Proponents and opponents of factory farms eagerly anticipated the outcome. Prior to the trial, Richard Warren and Warren Family Pork filed a “Confessed Judgment” and entered into an out-of-court Confidential Settlement Agreement with the plaintiffs. Many CAFO opponents consider this an important victory in and of itself. Unfortunately, despite vigorous arguments by plaintiff’s legal counsel, the jury decided for Cargill/JBS, the remaining defendant.
Nonetheless, the issue of CAFOs being held accountable to neighbors is just beginning. This trial was the first of many CAFO lawsuits around the state in litigation with the Speer, Middleton and Sykes legal team. CAFO nuisance cases pose a significant commitment of time, money, public scrutiny and uncertainty for CAFO owners. It’s believed the Warren family and Cargill/JBS incurred monumental legal fees well into six figures over the two- to three-year litigation period.
Eldon McAfee, longtime attorney for the Iowa Pork Producer Association, knows all too well the cost and stress of nuisance lawsuits for CAFO owners. He addressed the issue — as he does every year — at the January 2016 Iowa Pork Congress as part of his annual legal overview of CAFO nuisance cases with recommendations to CAFO owners.
At the 2014 Pork Congress, McAfee spent only a few minutes reviewing nuisance lawsuits, noting there hadn’t been any cases since 2008. This year, however, he dedicated a full one-third of his presentation to 12 current cases, that he said are raising serious concerns to the industry.
McAfee reflected on the sharp rise in the number of CAFO nuisance cases now in litigation. In his 20 years of experience, he said, “Right now we have as many nuisance cases on file in Iowa . . . that I know of at any one time.”
The lawsuits bring costs and stresses to the owners of the factory hog confinements. “I can guarantee you,” McAfee said, “that every producer on that list of 12 sincerely wishes they weren’t on that list.”
On aspects of the Cargill trial, he said whenever a CAFO owner’s lawyer says that something about a suit is “unique” or “interesting,” then you better “hang on to your wallet because that means it’s going to take a lot of time and a lot of legal work.”

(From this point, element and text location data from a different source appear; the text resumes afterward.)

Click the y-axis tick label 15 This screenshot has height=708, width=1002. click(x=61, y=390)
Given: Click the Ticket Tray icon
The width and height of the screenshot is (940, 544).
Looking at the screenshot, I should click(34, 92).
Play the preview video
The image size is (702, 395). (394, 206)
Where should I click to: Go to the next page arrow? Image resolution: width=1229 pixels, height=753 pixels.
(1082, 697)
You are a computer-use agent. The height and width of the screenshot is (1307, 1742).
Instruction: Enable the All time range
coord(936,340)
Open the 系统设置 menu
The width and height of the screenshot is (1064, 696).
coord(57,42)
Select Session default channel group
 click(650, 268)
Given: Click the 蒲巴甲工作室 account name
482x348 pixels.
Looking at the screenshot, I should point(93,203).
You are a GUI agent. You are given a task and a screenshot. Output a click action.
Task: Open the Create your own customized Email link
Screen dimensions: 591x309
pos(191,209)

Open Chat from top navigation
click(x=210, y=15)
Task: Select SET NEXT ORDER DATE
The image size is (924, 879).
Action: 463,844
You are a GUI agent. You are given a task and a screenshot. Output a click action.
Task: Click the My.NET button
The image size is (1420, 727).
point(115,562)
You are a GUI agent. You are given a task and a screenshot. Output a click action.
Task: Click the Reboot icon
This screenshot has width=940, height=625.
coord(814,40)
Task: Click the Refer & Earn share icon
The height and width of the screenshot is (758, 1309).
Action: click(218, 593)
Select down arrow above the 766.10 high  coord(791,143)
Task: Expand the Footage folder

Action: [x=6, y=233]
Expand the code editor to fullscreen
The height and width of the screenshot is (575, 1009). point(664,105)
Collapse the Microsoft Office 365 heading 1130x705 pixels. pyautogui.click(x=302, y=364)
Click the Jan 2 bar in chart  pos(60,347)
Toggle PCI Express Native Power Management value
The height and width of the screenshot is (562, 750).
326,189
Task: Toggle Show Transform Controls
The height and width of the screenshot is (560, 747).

On a $525,000 jury award to a Poweshiek County plaintiff in 2015: “That is not what we as livestock producers wanted to see.”
On following Mr. McAfee’s recommendations to avoid lawsuits: “I’ll be the first to tell you, you can do every one of these things . . . and still get sued. There is no magic bullet.”
In the opinion of Jefferson County Farmers and Neighbors Inc., these lawsuits aren’t going away. There will be wins and losses, but anytime a CAFO nuisance case goes to court, it serves as a significant deterrent, and the pork industry groans – or rather, squeals.
Anyone considering a CAFO should think long and hard about the ramifications of building a confinement against their neighbors’ wishes.
Diane Rosenberg, executive director
Jefferson County Farmers and Neighbors Inc.